# XD mags



## jeepgirl (Jan 17, 2007)

what ones are interchangable, if any? are the interchangable between gun size and/or caliber size? please educate me.

tia.


----------



## propellerhead (May 19, 2006)

The 9mm and the .40SW ones are interchangeable. You just have to tweak the lips.


----------



## jeepgirl (Jan 17, 2007)

so, for example, are the same exact mags in the SC, Service and Tac 9mm?


----------



## Todd (Jul 3, 2006)

You'll need a mag spacer to run a full-size mag in the SC's shorter grip.

http://www.pistolgear.com/proddetail.php?prod=10AGA


----------



## sje0123 (Jul 6, 2006)

You don't necessarily NEED a spacer, but it'll feel better and look better.


----------



## Todd (Jul 3, 2006)

sje0123 said:


> You don't necessarily NEED a spacer, but it'll feel better and look better.


Right.
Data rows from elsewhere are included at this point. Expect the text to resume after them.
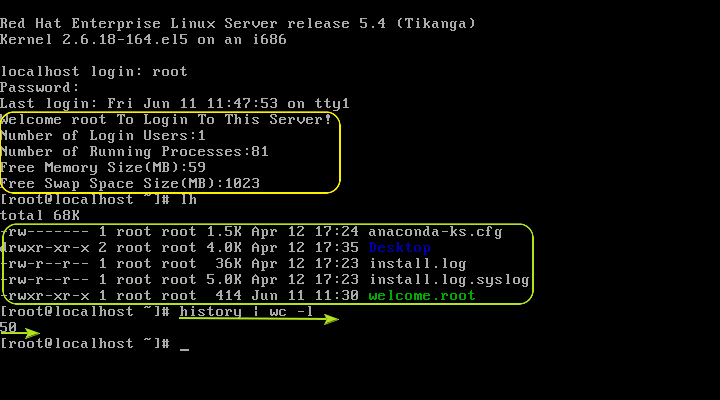The image size is (720, 400).
Task: Click the 'Free Memory Size(MB):59' line
Action: [x=103, y=168]
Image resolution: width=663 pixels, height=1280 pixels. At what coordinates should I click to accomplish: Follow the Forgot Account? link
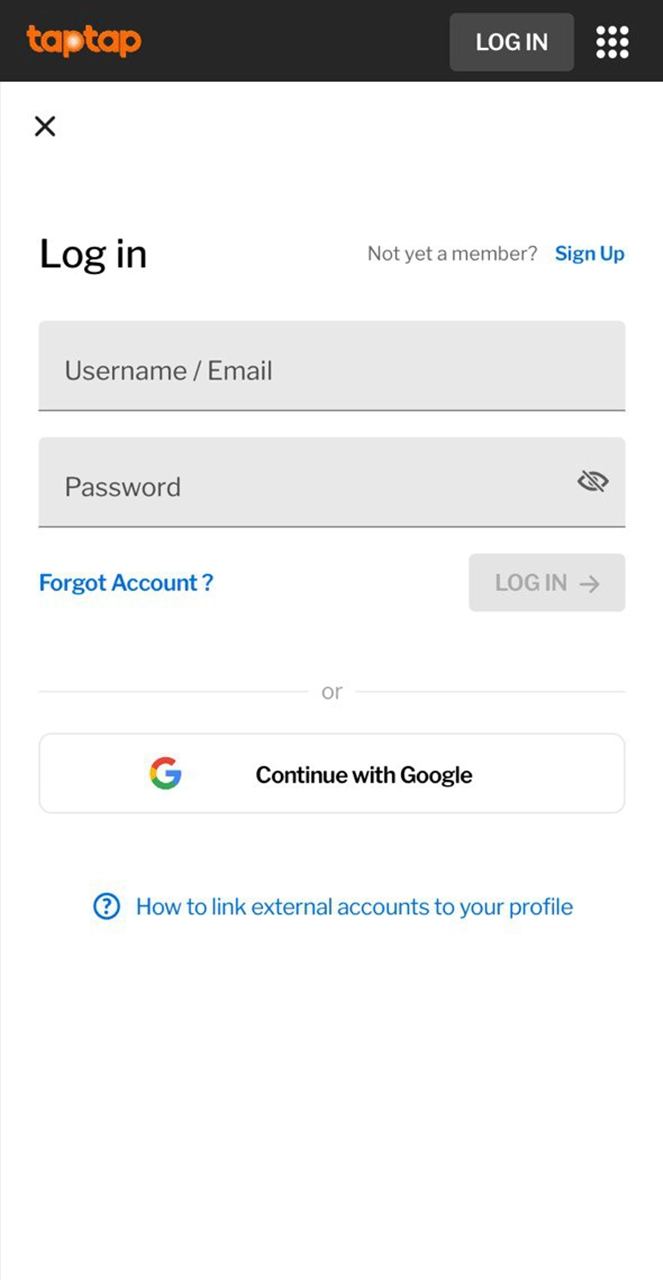126,583
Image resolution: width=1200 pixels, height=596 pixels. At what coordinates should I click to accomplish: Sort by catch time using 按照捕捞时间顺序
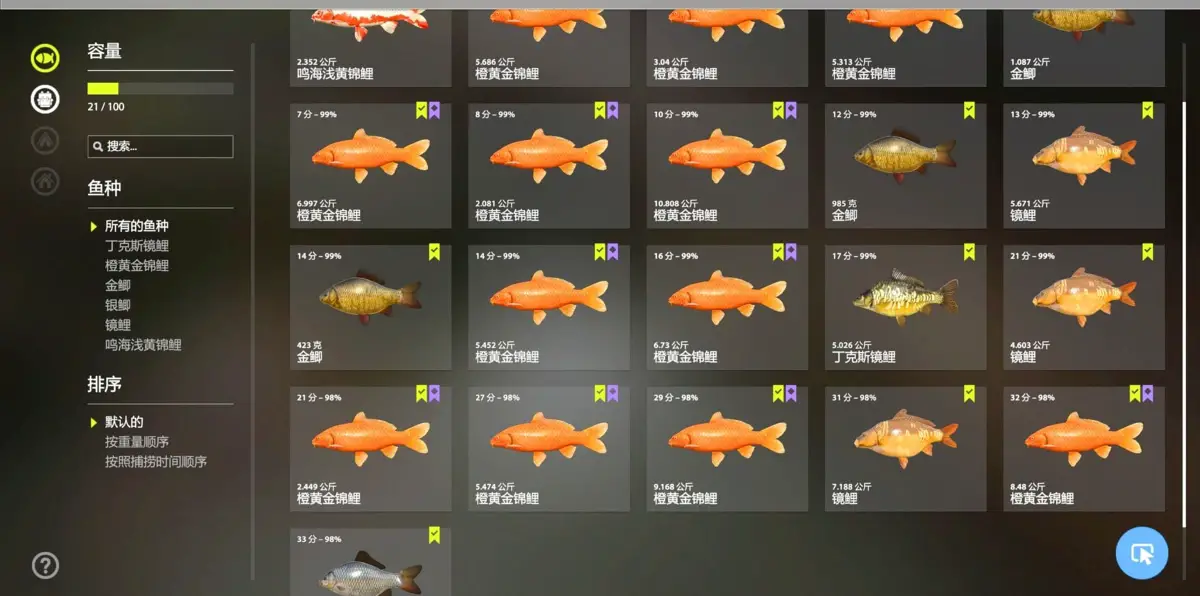click(x=155, y=462)
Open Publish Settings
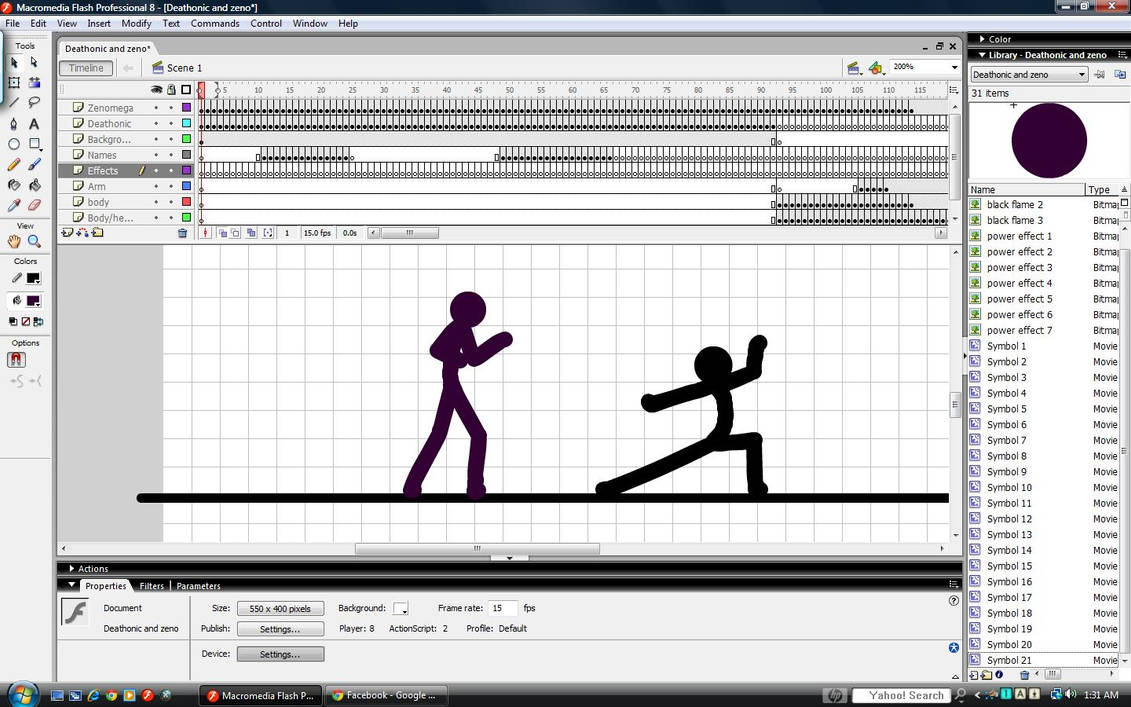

I should have been a little clearer in my post.


----------



## jeepgirl (Jan 17, 2007)

i was told my SC i ordered is coming with 2 different capacity mags, anyone know off-hand what to expect when they arrive?


----------



## sje0123 (Jul 6, 2006)

You should be getting one 10 round mag and one 16 round mag w/ mag extension.


----------



## jeepgirl (Jan 17, 2007)

sje0123 said:


> You should be getting one 10 round mag and one 16 round mag w/ mag extension.


16 rnds? sounds good to me, thnx!


----------